Altenbernd et al. assessed the sensitivity and specificity of CT-angiography (CTA) compared to digital subtraction angiography (DSA) to further push the diagnostic boundaries in patients with intracerebral hemorrhage (ICH). Although DSA remains the preferred diagnostic modality for detecting macrovascular causes of ICH, CTA can effectively investigate most cases of lobar ICH and identify the underlying cause of bleeding. The authors observed false-negative findings in CTA only in 3/125 patients (2%; two arteriovenous malformations (AVMs) measuring <2 cm and one small dural fistula). Thus, further research may focus on the selection of those patients with negative CTA results who may benefit from an additional DSA.

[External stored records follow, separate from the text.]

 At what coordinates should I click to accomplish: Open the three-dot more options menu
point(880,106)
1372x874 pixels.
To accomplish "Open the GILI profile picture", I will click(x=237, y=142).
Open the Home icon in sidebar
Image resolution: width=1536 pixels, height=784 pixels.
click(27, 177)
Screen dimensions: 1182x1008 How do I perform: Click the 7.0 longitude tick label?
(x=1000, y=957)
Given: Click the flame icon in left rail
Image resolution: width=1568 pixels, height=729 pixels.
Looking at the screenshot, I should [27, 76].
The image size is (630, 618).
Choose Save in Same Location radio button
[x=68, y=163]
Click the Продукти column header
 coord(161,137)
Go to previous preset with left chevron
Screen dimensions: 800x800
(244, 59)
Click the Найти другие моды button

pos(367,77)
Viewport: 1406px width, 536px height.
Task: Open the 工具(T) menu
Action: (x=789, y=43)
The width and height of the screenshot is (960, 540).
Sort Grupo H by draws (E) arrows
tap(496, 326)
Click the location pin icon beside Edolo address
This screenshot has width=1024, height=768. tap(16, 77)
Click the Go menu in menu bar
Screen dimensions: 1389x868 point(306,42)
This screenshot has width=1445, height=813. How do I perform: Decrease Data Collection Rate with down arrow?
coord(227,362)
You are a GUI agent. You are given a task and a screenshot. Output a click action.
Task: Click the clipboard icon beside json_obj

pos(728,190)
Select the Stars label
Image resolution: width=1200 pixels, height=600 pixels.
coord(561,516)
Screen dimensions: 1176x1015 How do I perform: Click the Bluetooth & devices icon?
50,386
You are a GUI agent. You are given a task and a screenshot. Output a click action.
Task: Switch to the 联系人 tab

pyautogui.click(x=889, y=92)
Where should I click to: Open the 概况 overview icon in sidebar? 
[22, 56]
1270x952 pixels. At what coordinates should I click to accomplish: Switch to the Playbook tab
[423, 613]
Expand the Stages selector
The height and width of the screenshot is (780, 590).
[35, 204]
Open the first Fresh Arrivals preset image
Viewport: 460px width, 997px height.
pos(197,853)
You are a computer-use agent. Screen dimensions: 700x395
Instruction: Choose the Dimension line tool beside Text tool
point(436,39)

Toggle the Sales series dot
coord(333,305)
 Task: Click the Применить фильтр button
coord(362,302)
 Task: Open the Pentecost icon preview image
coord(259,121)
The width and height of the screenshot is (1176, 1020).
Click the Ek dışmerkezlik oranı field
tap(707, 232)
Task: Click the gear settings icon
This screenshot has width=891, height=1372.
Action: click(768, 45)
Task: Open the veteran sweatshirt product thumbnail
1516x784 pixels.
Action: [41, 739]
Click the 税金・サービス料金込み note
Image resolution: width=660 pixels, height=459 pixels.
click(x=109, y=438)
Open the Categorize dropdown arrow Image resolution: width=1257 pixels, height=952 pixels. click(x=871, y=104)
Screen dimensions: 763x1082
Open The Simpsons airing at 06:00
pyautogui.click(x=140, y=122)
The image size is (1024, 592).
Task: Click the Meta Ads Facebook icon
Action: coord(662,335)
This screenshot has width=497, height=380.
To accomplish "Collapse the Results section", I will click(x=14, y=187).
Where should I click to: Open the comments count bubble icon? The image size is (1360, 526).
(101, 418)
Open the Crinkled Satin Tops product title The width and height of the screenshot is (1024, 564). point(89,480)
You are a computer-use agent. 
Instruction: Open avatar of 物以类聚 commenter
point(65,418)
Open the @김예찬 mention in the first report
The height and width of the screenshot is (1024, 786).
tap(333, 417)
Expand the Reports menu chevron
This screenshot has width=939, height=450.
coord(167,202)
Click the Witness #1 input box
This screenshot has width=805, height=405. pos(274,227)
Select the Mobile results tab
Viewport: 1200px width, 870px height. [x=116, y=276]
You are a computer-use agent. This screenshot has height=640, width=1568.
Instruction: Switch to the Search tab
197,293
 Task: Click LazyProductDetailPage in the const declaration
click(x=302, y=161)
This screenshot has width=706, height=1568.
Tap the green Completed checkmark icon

Finally, we included a study protocol by Staszewski et al. for a prospective, open label, single-center study assessing the efficacy of Cerebrolysin treatment as an add-on therapy to mechanical thrombectomy. Cerebrolysin is associated with cytoprotective effects by promoting cellular survival while inhibiting glutamate excitotoxicity, free radical formation, and pro-inflammatory mediators such as TNF-α, IL-1β and IL-6. The authors represent the hypothesis that the addition of Cerebrolysin within 8 h of stroke onset, in carefully selected patients based on clinical and radiological criteria (moderate to severe stroke, small ischemic core and good collateral status), can enhance the effectiveness of thrombectomy. Suggested mechanisms include the initiation of cytoprotective mechanisms and the prevention of reperfusion injury.
We congratulate all contributors for their outstanding and forward-looking work and hope that our Research Topic will contribute to improving the treatment and care of patients with ischemic stroke or intracerebral hemorrhage.